I can not just use mask and condition as below since I need to compute the variance of each row individually.

condition = tf.sequence_mask(l, tf.reduce_max(l))
a_true = tf.boolean_mask(a, condition)
a_true

Out:
array([0.35879311, 0.35347166, 0.31525201, 0.47296348, 0.96773956,
   0.42492552, 0.2556728 , 0.86135674, 0.86679779])

I also tried to use

tf.map_fn
but can't get it to work.

elems = (a, l)
tf.map_fn(lambda x: x[0][:x[1]], elems)

Any help will be highly appreciated!


#1

TensorArray object can store tensors of different shapes. However, it is still not that simple. Take a look at this example that does what you want using tf.while_loop() with tf.TensorArray and tf.slice() function:

import tensorflow as tf
import numpy as np

batch_data = np.array([[0.35879311, 0.35347166, 0.31525201, 0.24089784],
                       [0.47296348, 0.96773956, 0.61336239, 0.6093023 ],
                       [0.42492552, 0.2556728 , 0.86135674, 0.86679779]])
batch_idx = np.array([3, 2, 4]).reshape(-1, 1)

x = tf.placeholder(tf.float32, shape=(None, 4))
idx = tf.placeholder(tf.int32, shape=(None, 1))

n_items = tf.shape(x)[0]
init_ary = tf.TensorArray(dtype=tf.float32,
                          size=n_items,
                          infer_shape=False)
def _first_n(i, ta):
    ta = ta.write(i, tf.slice(input_=x[i],
                              begin=tf.convert_to_tensor([0], tf.int32),
                              size=idx[i]))
    return i+1, ta

_, first_n = tf.while_loop(lambda i, ta: i < n_items,
                           _first_n,
                           [0, init_ary])
first_n = [first_n.read(i)                      # <-- extracts the tensors
           for i in range(batch_data.shape[0])] #     that you're looking for

with tf.Session() as sess:
    res = sess.run(first_n, feed_dict={x:batch_data, idx:batch_idx})
    print(res)
    # [array([0.3587931 , 0.35347167, 0.315252  ], dtype=float32),
    #  array([0.47296348, 0.9677396 ], dtype=float32),
    #  array([0.4249255 , 0.2556728 , 0.86135674, 0.8667978 ], dtype=float32)]

Note

  • We still had to use batch_size to extract elements one by one from first_n TensorArray using read() method. We can't use any other method that returns Tensor because we have rows of different sizes (except TensorArray.concat method but it will return all elements stacked in one dimension).

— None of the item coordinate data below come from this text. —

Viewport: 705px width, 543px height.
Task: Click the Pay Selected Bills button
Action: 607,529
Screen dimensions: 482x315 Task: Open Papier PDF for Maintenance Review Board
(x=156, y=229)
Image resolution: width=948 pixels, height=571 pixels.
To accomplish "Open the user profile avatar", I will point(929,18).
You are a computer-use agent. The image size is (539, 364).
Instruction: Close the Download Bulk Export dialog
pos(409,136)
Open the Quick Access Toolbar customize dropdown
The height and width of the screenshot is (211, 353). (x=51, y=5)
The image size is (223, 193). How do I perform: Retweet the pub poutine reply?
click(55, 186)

  • If TensorArray will have less elements than index you pass to TensorArray.read(index) you will get InvalidArgumentError.

  • You can't use tf.map_fn because it returns a tensor that must have all elements of the same shape.

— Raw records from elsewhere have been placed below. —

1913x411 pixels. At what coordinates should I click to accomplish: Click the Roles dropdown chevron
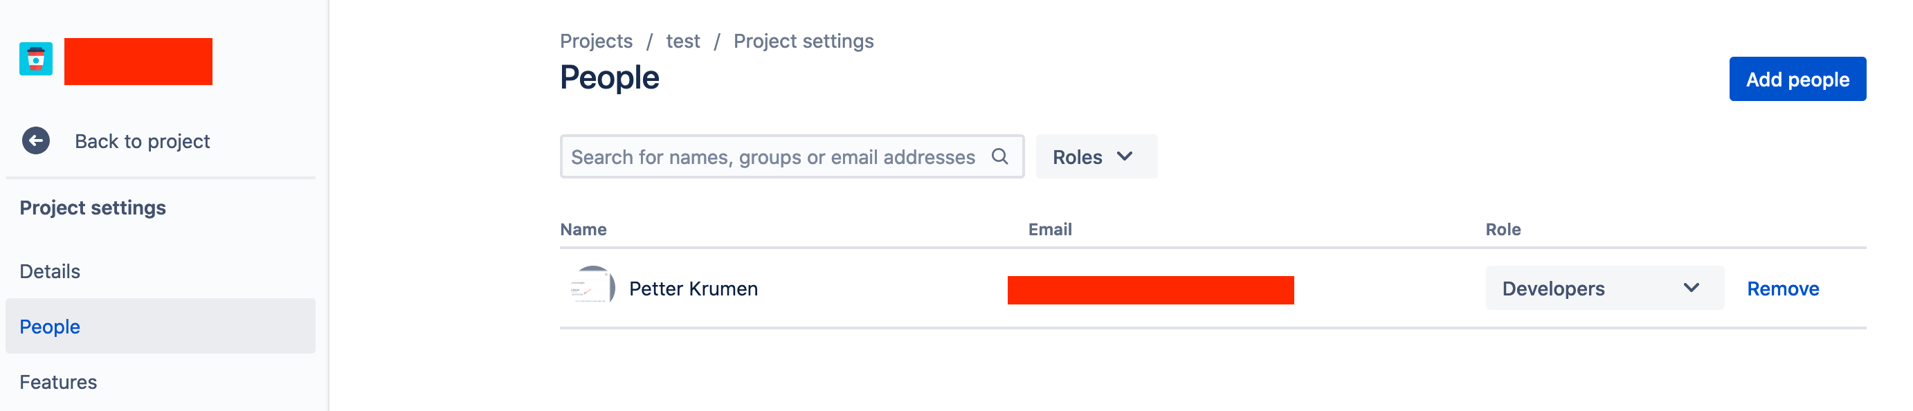click(x=1124, y=157)
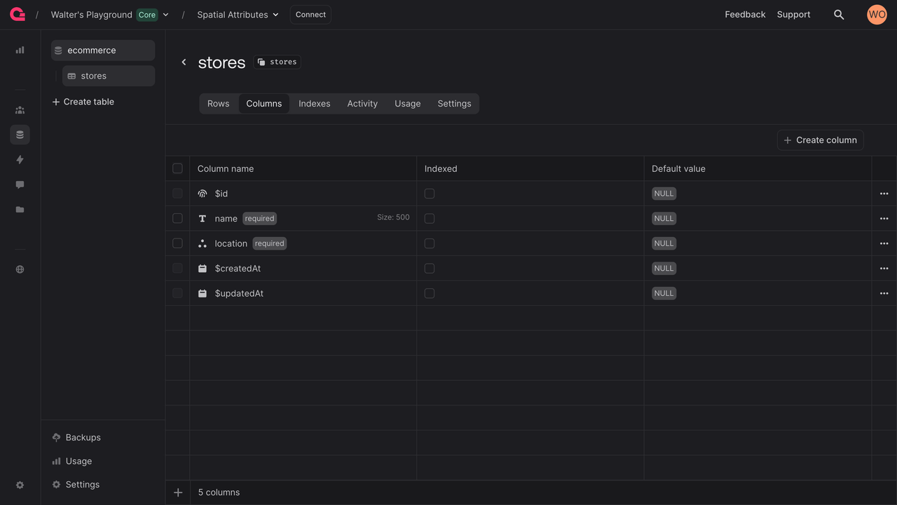Screen dimensions: 897x505
Task: Open the Messaging section in the sidebar
Action: (x=20, y=184)
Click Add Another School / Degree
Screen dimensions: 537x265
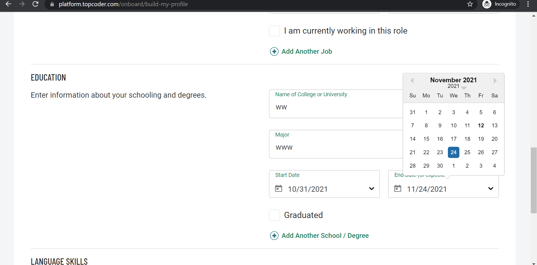point(325,236)
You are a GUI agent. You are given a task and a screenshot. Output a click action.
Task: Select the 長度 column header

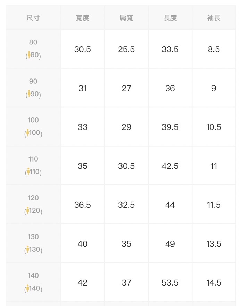tap(170, 18)
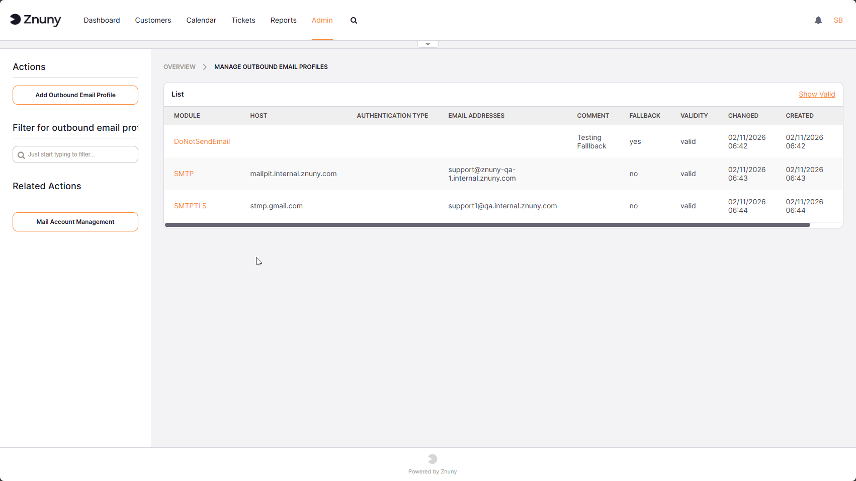Screen dimensions: 856x481
Task: Open the Reports menu
Action: [x=283, y=21]
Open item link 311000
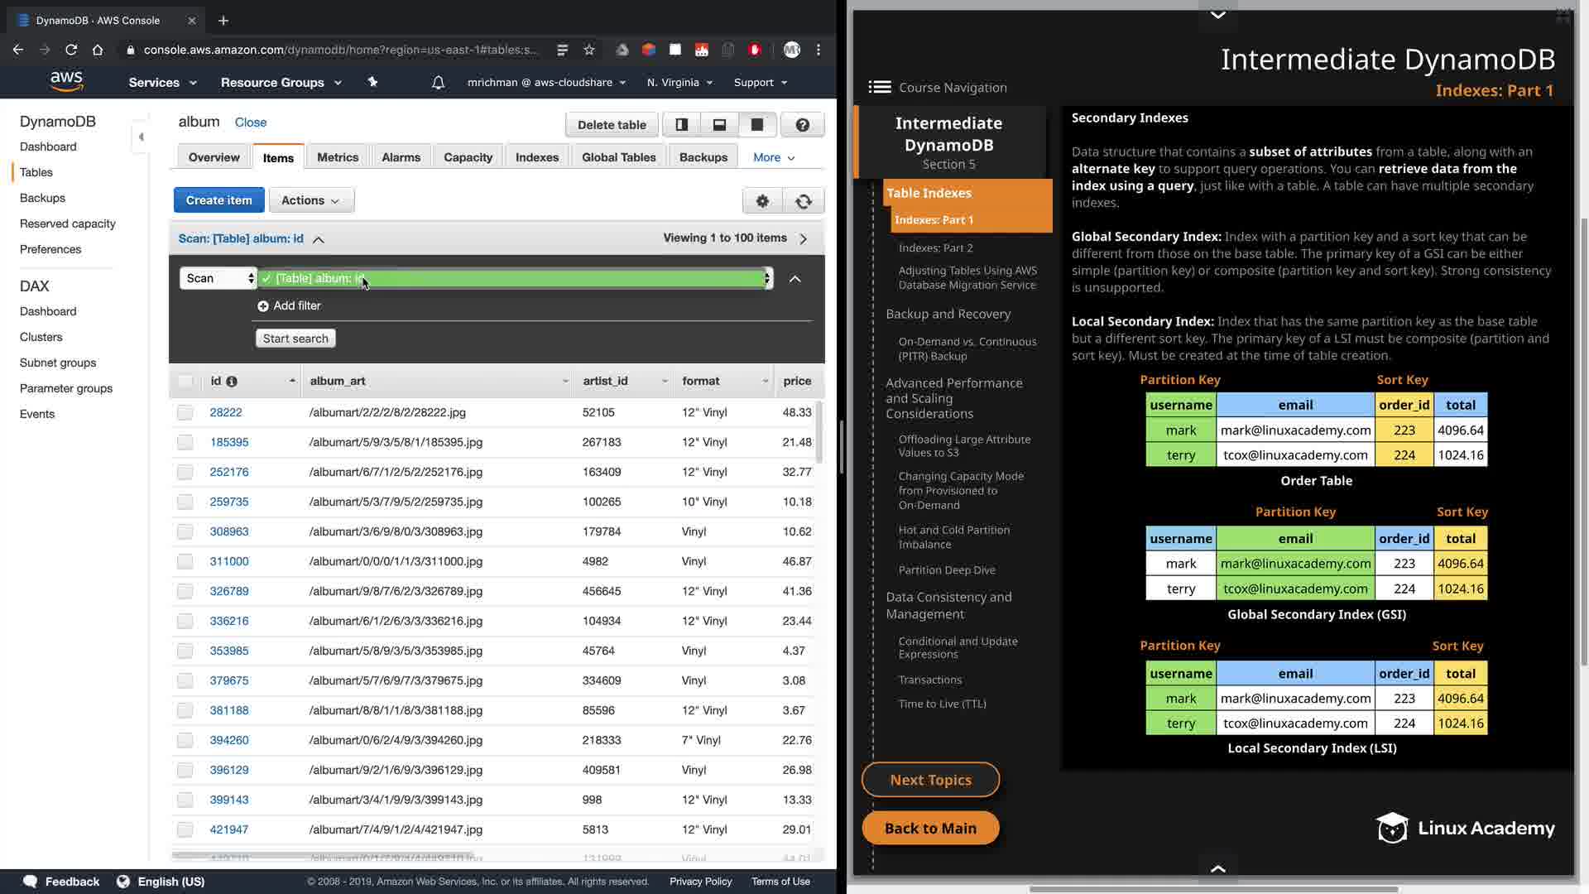 click(x=229, y=562)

The task is simpler if you only need to compute variances of the first n elements of each row (without actually gather elements of different sizes together). In this case we could directly compute variance of sliced tensor, put it to TensorArray and then stack it to tensor:

n_items = tf.shape(x)[0]
init_ary = tf.TensorArray(dtype=tf.float32,
                          size=n_items,
                          infer_shape=False)
def _variances(i, ta, begin=tf.convert_to_tensor([0], tf.int32)):
    mean, varian = tf.nn.moments(
        tf.slice(input_=x[i], begin=begin, size=idx[i]),
        axes=[0]) # <-- compute variance
    ta = ta.write(i, varian) # <-- write variance of each row to `TensorArray`
    return i+1, ta


_, variances = tf.while_loop(lambda i, ta: i < n_items,
                             _variances,
                             [ 0, init_ary])
variances = variances.stack() # <-- read from `TensorArray` to `Tensor`
with tf.Session() as sess:
    res = sess.run(variances, feed_dict={x:batch_data, idx:batch_idx})
    print(res) # [0.0003761  0.06120085 0.07217039]

#2

Thanks for the answer, in my opinion, looping over the batch_size will most likely to raise an IndexError on the last batch of the data, since the last batch usually have less rows than the predefined batch_size

#3

If you only need variances, read the second part that I just appended. It computes variances of sliced tensors.

#4

Glad that worked for you. Consider accepting my answer then.